Alright peeps, after some digging turns out it is indeed possible to do what exactly what I wanted with Python and the simple pywin32 module (thanks based Mark Hammond). There's no need for the "beefier" language or to outsource the job to numpy and whatnot. Here it is, 5 lines of code (6 with the import):

import win32ui
window_name = "Target Window Name" # use EnumerateWindow for a complete list
wd = win32ui.FindWindow(None, window_name)
dc = wd.GetWindowDC() # Get window handle
j = dc.GetPixel (60,20)  # as practical and intuitive as using PIL!
print j
dc.DeleteDC() # necessary to handle garbage collection, otherwise code starts to slow down over many iterations

And that's it. It will return a number (COLORREF) of the selected pixel on each iteration, which is a way to represent color (just like RGB or hex) and, most importantly, data I can parse! If you aren't convinced here are some benchmarks on my desktop pc (standard Python build CPython and i7 4770k):

My previous solution wrapped around a virtual stopwatch (feel free to run them yourself and check it):

    import ImageGrab, time
    box = (0,0,100,100) #100 x 100 square box to capture
    pixel = (60,20) #pixel coordinates (must be within the box's boundaries)
    t1 = time.time()
    count = 0
    while count < 1000:
        s = ImageGrab.grab(box) #grabs the image area
        h = s.getpixel(pixel) #gets pixel RGB value
        count += 1
    t2 = time.time()
    tf = t2-t1
    it_per_sec = int(count/tf)
    print (str(it_per_sec) + " iterations per second")

Obtained 29 iterations per second.
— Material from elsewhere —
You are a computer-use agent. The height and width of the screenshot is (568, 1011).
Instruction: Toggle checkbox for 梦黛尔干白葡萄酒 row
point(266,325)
Let's use this as the base speed to which we'll make our comparisons.

Here's the solution pointed by BenjaminGolder using ctypes:

from ctypes import windll
import time
dc= windll.user32.GetDC(0)
count = 0
t1 = time.time()
while count < 1000:
    a= windll.gdi32.GetPixel(dc,x,y)
    count += 1
t2 = time.time()
tf = t2-t1
print int(count/tf)

Average 54 iterations per second. That's a fancy 86% improvement but it is not the order of magnitude improvement I was looking for.
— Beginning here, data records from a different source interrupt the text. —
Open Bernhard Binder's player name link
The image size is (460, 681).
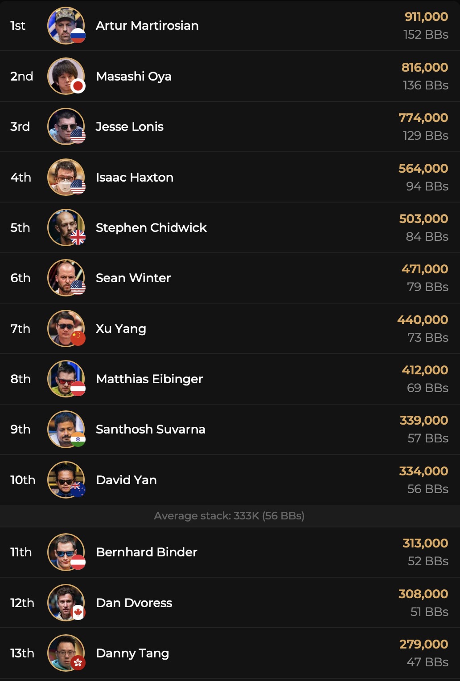[147, 552]
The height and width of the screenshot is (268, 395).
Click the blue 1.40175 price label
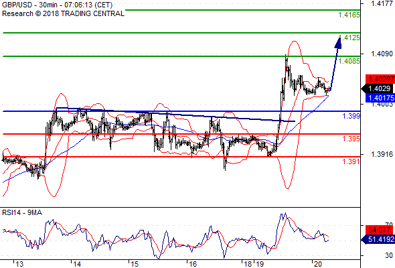coord(380,98)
So, finally, here is it comes:

name = "Python 2.7.6 Shell" #just an example of a window I had open at the time
w = win32ui.FindWindow( None, name )
t1 = time.time()
count = 0
while count < 1000:
    dc = w.GetWindowDC()
    dc.GetPixel (60,20)
    dc.DeleteDC()
    count +=1
t2 = time.time()
tf = t2-t1
it_per_sec = int(count/tf)
print (str(it_per_sec) + " iterations per second")

Roughly 16000 iterations a second of a pixel thirsty script. Yes, 16000. That's at least 2 orders of magnitude faster than the previous solutions and a whooping 29600 % improvement. It's so fast that the count+=1 increment slows it down. I did some tests on 100k iterations because 1000 was too low for this piece of code, the average stays roughly the same, 14-16k iterations/second. It also did the job in 7-8 seconds, whereas the previous ones where started when I started writing this and... well they are still going.
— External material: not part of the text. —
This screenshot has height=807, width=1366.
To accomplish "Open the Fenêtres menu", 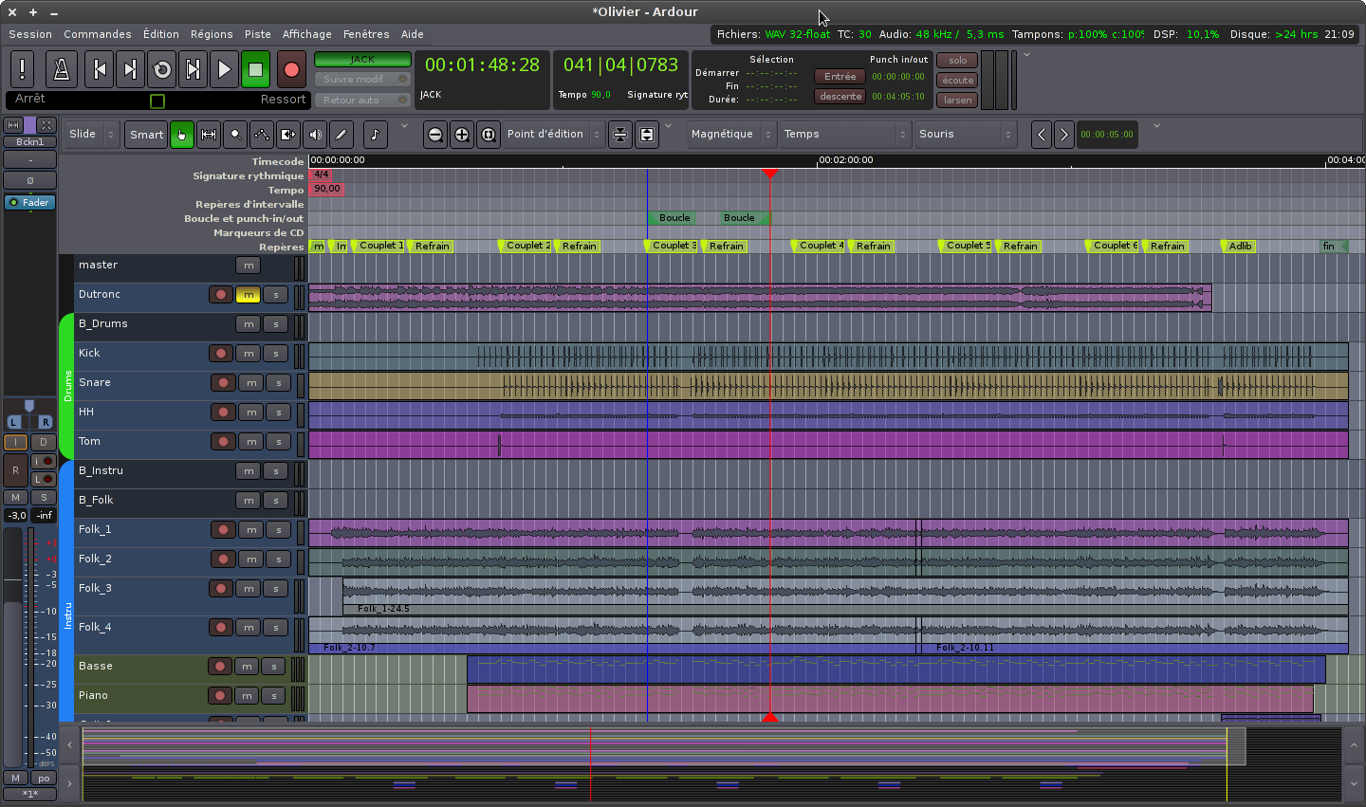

Alright, and that's it! Hope this can help anyone with a similar objective and faced similar problems. And remember, Python finds a way.

OTHER TIPS

Actually, you should not try to check pixel by pixel in Python loops,as stated in the comments. You might try Pypy - witht he proper data constucts and pypy you can get an improvement of 10 fold using pure Python code and pixel by pixel data.

However, the usual practice is to have Python call a library in native code to do the pixel manipulation. PIL and Numpy are such libraries - what you should do instead of checking the value of each pixel in Python is, for example, to have image rectangular areas to be subtracted one from another, so that you get a matrix with the different pixels, and then use Numpy to treat these differences as you need. That would be fast, and you'd still be using Python for all the high level things you need.